Mitigation & Hardening (The CISO Mandate)
This is a DevSecOps failure. This is the fix.
- 1. HARDEN (The *Real* Fix): This is your CISO mandate.
- NEVER give an LLM a “risky” tool. *Never* give it `os.system`, `run_command`, or `delete_file`.
- MANDATE a *human-in-the-loop*. If the AI *does* request a risky action (e.g., “send email”), it *must* pop a “Yes/No” dialog for the *human* user to approve.
- 2. BUILD (The “Private AI” Fix): You *must* provide a *safe, private* alternative. Host your *own* AI (on Alibaba Cloud PAI) to stop devs from using public AI and leaking data.
- 3. VERIFY (The “AI Red Team”): You *must* run an AI Red Team (like ours) to *test* your agents for Prompt Injection flaws *before* they go to production.
Audit Validation (Blue-Team)
Run this *today*. This is not a “patch”; it’s an *audit*.
# 1. Audit your Code # Run this on all your AI agent repos: grep -r "os.system" /your/repo/ grep -r "subprocess.run" /your/repo/ # If you find a match, you are VULNERABLE. # 2. Audit your Logs # Run the "Hunt TTP 1" query *now*. # If you find `python.exe -> powershell.exe`, you are BREACHED.
Recommended by CyberDudeBivash (Partner Links)

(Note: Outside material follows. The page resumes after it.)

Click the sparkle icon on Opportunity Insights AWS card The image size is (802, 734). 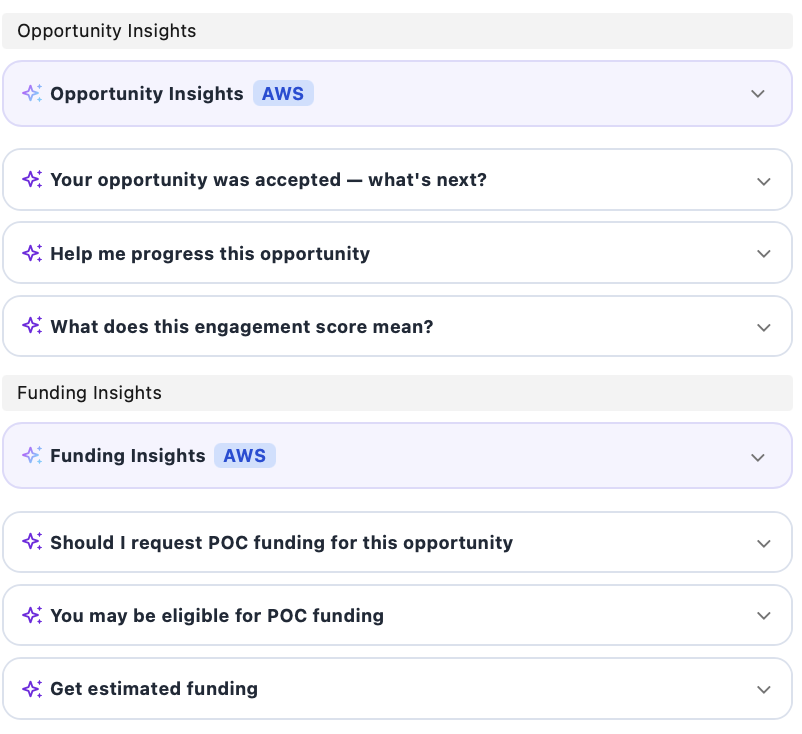coord(31,93)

You need a layered defense. Here’s our vetted stack for this specific threat.
Kaspersky EDR
This is your *sensor*. It’s the #1 tool for providing the behavioral telemetry (e.g., `python.exe -> powershell.exe`) that your *human* MDR team needs to hunt.Edureka — AI Security Training
Train your developers *now* on LLM Security (OWASP Top 10) and “Secure AI Development.” This is non-negotiable.Alibaba Cloud (Private AI)
This is the *real* solution. Host your *own* private, secure LLM on isolated cloud infra. Stop leaking data to public AI.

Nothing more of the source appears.